Сопоставление разработки трех близких тем тремя поэтами показывает, как далеко ушла у Введенского поэтика сюжета, зашифрованного разрушением, и от эзопова языка гражданственной сатиры Сологуба, и от прорыва Хлебникова в насквозь семантизированный заново «звездный язык» будущего земного шара. Берется четкий злободневный сюжет — революция в России или опала и ссылка Троцкого. Каламбур Хлебникова переписывает его как факт структуры языка. Каламбур Сологуба переписывает его аллегорически. Каламбур Введенского, чтобы скомпрометировать осмысленность сюжета в его исторической событийности, не переписывает его, а разбивает на части, каждая из которых представляется семантически больше целого. Результат — «вздорная поэзия», по терминологии Святополк-Мирского10 . Это «бессмыслица» как смысл со знаком минус. Части вычитаются из целого, а не складываются в него.
1 О. Ронен. Персонажи-насекомые у Олейникова и обэриутов. // Звезда. 2000. № 8. С. 192.
2 О. Ронен. Из города Энн. СПб., 2005. С. 188-189.
3 Д. Сарабьянов, А. Шацких. Казимир Малевич. Живопись. Теория. М., 1994. С. 195-200.
4 И. Ю. Светликова. «Звуковые повторы» Осипа Брика (Об истоках идеологии раннего формализма). // Philologica 2001/2002, Том 7, № 17/18 (2003). С.183-194.
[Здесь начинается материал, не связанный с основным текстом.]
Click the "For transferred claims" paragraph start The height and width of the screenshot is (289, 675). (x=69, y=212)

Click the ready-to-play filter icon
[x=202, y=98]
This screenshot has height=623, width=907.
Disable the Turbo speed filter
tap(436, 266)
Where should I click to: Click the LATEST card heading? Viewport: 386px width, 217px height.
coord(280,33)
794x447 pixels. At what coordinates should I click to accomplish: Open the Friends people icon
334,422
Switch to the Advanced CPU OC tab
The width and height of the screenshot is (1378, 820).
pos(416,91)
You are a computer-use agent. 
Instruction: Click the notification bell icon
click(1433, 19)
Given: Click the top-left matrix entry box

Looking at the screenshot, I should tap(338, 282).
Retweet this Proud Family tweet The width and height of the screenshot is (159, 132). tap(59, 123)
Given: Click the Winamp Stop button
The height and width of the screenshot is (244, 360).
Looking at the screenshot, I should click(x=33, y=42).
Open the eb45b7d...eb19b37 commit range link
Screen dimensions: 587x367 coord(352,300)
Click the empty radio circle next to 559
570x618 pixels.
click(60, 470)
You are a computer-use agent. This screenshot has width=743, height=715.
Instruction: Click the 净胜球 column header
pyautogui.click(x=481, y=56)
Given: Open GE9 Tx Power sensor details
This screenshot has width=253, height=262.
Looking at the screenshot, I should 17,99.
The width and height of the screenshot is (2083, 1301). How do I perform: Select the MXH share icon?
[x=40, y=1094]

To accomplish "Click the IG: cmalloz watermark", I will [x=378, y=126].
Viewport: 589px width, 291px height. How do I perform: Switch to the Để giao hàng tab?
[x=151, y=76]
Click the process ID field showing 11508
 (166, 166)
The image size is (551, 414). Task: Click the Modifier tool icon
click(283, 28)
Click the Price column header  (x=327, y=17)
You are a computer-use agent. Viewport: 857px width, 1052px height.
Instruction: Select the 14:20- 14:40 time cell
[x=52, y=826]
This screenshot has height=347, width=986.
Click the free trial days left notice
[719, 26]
5 Roman Jakobson. Quest for the Essence of Language. // Diogenes 51 (Fall 1965). P. 21-37.
6 Сообщение Г. А. Барабтарло.
7 Поэты группы «ОБЭРИУ». Вступ. ст. М. Б. Мейлаха. Сост., подг. текста, биогр. спр. и примеч. М. Б. Мейлаха, Т. Л. Никольской, А. Н. Олейникова, В. И. Эрля. СПб., 1994. С. 112 -115.
8 О. Ронен. Из наблюдений над стихами эпохи «Промежутка». // Пятые Тыняновские чтения. Тезисы докладов и материалы для обсуждения. Рига, 1990. С. 23-24.
9 Неизданный Федор Сологуб. Под ред. М. М. Павловой и А. В. Лаврова. М., 1997. С.171-172, 187-188.
10 Русская лирика. Маленькая антология от Ломоносова до Пастернака. Составил
кн. Д. Святополк-Мирский. Париж, 1924. С. 189.